DIRECTIONS FOR THIS TASK: Copy out every one of the records below, swapping each "Viewport" for "Window" and leaving everything else unchanged.

--- begin DATASET ENTRIES ---

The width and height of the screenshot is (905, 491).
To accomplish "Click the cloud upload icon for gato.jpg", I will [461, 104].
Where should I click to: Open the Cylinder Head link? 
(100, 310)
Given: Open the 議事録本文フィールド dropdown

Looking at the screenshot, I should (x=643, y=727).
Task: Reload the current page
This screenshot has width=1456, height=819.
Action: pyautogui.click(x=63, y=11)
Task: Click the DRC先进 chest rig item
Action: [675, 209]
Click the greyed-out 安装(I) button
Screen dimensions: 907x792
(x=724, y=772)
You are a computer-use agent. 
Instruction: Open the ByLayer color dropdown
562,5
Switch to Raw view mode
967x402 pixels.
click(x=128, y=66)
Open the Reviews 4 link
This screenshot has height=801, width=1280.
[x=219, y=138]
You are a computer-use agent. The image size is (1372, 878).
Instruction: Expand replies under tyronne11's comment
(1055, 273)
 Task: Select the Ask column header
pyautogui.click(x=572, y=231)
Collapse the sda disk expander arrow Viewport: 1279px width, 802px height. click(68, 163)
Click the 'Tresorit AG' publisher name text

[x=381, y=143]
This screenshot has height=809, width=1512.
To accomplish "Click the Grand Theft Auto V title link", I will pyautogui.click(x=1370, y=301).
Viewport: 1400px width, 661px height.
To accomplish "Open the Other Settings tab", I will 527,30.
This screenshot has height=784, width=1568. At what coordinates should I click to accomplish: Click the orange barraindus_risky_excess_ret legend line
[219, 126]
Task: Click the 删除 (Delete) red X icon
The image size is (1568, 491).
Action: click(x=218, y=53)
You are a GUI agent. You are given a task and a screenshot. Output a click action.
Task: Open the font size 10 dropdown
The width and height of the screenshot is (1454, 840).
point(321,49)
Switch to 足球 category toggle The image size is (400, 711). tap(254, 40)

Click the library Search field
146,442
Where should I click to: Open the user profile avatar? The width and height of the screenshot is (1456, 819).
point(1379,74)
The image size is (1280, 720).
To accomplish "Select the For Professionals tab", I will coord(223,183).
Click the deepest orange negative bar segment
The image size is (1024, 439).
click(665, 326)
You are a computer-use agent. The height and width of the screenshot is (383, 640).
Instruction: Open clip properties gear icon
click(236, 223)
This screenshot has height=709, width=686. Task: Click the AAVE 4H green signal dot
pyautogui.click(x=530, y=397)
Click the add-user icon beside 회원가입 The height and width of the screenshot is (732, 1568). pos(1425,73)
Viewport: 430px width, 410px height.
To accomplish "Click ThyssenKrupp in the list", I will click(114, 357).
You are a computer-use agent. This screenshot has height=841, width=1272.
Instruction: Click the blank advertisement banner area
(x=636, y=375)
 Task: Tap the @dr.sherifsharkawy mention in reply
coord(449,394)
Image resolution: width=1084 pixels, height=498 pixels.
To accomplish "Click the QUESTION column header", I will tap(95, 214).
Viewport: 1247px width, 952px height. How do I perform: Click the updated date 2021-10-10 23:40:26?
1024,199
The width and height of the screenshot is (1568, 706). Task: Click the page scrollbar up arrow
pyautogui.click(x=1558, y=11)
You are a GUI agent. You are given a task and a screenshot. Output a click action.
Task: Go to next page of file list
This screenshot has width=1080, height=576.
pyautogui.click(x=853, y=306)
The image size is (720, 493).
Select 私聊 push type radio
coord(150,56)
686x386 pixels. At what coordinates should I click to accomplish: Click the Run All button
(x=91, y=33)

--- end DATASET ENTRIES ---

RESULT OF THIS TASK:
The width and height of the screenshot is (905, 491).
To accomplish "Click the cloud upload icon for gato.jpg", I will [461, 104].
Where should I click to: Open the Cylinder Head link? 
(100, 310)
Given: Open the 議事録本文フィールド dropdown

Looking at the screenshot, I should (x=643, y=727).
Task: Reload the current page
This screenshot has width=1456, height=819.
Action: pyautogui.click(x=63, y=11)
Task: Click the DRC先进 chest rig item
Action: [675, 209]
Click the greyed-out 安装(I) button
Screen dimensions: 907x792
(x=724, y=772)
You are a computer-use agent. 
Instruction: Open the ByLayer color dropdown
562,5
Switch to Raw view mode
967x402 pixels.
click(x=128, y=66)
Open the Reviews 4 link
This screenshot has height=801, width=1280.
[x=219, y=138]
You are a computer-use agent. The image size is (1372, 878).
Instruction: Expand replies under tyronne11's comment
(1055, 273)
 Task: Select the Ask column header
pyautogui.click(x=572, y=231)
Collapse the sda disk expander arrow Window: 1279px width, 802px height. click(68, 163)
Click the 'Tresorit AG' publisher name text

[x=381, y=143]
This screenshot has height=809, width=1512.
To accomplish "Click the Grand Theft Auto V title link", I will pyautogui.click(x=1370, y=301).
Window: 1400px width, 661px height.
To accomplish "Open the Other Settings tab", I will 527,30.
This screenshot has height=784, width=1568. At what coordinates should I click to accomplish: Click the orange barraindus_risky_excess_ret legend line
[219, 126]
Task: Click the 删除 (Delete) red X icon
The image size is (1568, 491).
Action: click(x=218, y=53)
You are a GUI agent. You are given a task and a screenshot. Output a click action.
Task: Open the font size 10 dropdown
The width and height of the screenshot is (1454, 840).
point(321,49)
Switch to 足球 category toggle The image size is (400, 711). tap(254, 40)

Click the library Search field
146,442
Where should I click to: Open the user profile avatar? The width and height of the screenshot is (1456, 819).
point(1379,74)
The image size is (1280, 720).
To accomplish "Select the For Professionals tab", I will coord(223,183).
Click the deepest orange negative bar segment
The image size is (1024, 439).
click(665, 326)
You are a computer-use agent. The height and width of the screenshot is (383, 640).
Instruction: Open clip properties gear icon
click(236, 223)
This screenshot has height=709, width=686. Task: Click the AAVE 4H green signal dot
pyautogui.click(x=530, y=397)
Click the add-user icon beside 회원가입 The height and width of the screenshot is (732, 1568). pos(1425,73)
Window: 430px width, 410px height.
To accomplish "Click ThyssenKrupp in the list", I will click(114, 357).
You are a computer-use agent. This screenshot has height=841, width=1272.
Instruction: Click the blank advertisement banner area
(x=636, y=375)
 Task: Tap the @dr.sherifsharkawy mention in reply
coord(449,394)
Image resolution: width=1084 pixels, height=498 pixels.
To accomplish "Click the QUESTION column header", I will tap(95, 214).
Window: 1247px width, 952px height. How do I perform: Click the updated date 2021-10-10 23:40:26?
1024,199
The width and height of the screenshot is (1568, 706). Task: Click the page scrollbar up arrow
pyautogui.click(x=1558, y=11)
You are a GUI agent. You are given a task and a screenshot. Output a click action.
Task: Go to next page of file list
This screenshot has width=1080, height=576.
pyautogui.click(x=853, y=306)
The image size is (720, 493).
Select 私聊 push type radio
coord(150,56)
686x386 pixels. At what coordinates should I click to accomplish: Click the Run All button
(x=91, y=33)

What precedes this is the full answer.